■ **Data for this exercise**
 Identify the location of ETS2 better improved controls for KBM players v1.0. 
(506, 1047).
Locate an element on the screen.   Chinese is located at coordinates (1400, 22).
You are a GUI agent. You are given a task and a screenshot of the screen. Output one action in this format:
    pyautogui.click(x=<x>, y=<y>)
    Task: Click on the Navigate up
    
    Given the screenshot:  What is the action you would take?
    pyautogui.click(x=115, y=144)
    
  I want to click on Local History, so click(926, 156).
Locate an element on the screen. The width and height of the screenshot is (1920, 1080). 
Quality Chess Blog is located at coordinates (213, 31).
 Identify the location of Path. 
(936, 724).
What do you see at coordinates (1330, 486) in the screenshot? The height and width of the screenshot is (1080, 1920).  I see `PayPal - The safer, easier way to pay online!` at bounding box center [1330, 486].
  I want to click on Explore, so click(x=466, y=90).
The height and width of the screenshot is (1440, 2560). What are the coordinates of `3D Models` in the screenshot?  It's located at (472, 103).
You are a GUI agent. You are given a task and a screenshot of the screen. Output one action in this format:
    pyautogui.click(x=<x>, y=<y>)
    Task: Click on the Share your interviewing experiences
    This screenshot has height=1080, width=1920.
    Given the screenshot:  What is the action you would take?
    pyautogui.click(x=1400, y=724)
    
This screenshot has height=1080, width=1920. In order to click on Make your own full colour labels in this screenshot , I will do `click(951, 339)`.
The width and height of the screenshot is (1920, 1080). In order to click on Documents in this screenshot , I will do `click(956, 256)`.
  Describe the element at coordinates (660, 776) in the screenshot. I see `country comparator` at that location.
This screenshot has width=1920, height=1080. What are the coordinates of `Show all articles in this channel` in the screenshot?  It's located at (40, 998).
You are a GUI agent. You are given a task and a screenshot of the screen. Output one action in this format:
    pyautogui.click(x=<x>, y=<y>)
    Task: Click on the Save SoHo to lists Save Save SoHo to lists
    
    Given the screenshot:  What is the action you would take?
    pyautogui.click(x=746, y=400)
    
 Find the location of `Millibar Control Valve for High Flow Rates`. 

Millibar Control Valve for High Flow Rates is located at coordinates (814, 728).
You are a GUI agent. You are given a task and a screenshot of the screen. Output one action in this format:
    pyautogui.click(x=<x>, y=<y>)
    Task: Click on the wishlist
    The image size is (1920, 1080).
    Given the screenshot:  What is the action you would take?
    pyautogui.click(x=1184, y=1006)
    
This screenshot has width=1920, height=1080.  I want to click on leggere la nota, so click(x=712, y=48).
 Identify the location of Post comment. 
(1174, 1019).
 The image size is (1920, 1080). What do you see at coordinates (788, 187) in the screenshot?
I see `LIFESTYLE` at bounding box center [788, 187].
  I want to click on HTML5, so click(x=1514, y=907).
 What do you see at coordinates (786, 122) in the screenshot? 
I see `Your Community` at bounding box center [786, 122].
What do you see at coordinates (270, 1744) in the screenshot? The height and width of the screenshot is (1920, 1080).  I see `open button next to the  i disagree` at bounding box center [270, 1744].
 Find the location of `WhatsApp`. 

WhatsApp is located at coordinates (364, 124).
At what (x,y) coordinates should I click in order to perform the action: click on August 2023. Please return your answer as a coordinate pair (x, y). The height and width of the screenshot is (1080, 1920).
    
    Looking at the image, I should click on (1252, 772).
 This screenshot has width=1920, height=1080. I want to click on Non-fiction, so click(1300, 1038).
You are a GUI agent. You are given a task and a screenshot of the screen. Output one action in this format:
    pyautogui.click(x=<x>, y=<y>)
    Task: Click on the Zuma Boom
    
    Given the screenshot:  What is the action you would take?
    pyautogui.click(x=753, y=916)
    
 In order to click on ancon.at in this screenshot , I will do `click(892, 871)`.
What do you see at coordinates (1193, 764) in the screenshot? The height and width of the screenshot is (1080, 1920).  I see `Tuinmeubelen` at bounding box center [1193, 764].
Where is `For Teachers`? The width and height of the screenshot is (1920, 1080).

■ **Written instruction**
From the records above, copy out verbatim the lines starting at the one containing "I want to click on HTML5, so" and ending at the one containing "center [786, 122].", both included.

■ **Written answer**
  I want to click on HTML5, so click(x=1514, y=907).
 What do you see at coordinates (786, 122) in the screenshot? 
I see `Your Community` at bounding box center [786, 122].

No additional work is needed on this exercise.